(BRIEF): Report how many lines of the listing contain the string "computer", with no other words.

(SUPPLIED INFORMATION):
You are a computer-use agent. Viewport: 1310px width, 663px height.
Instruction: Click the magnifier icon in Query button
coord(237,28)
---
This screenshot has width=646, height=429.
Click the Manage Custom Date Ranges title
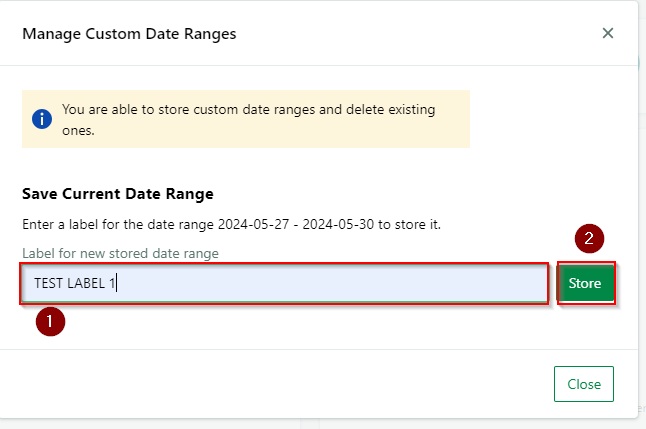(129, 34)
==
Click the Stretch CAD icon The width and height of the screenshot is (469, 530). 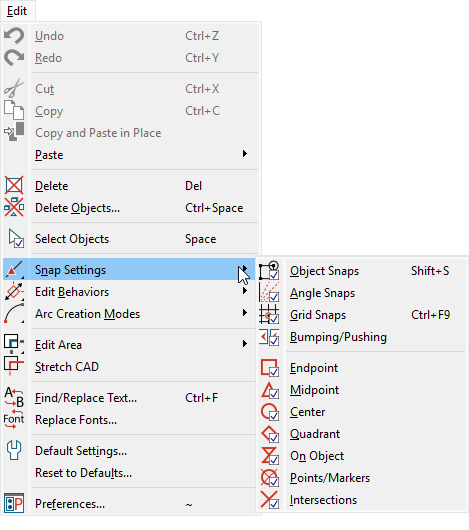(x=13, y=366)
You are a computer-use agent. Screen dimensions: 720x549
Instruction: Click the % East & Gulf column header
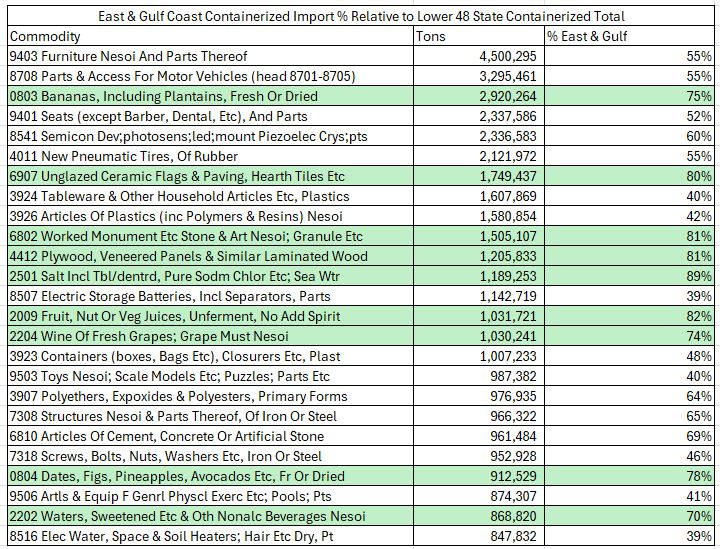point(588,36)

(REPLY): 2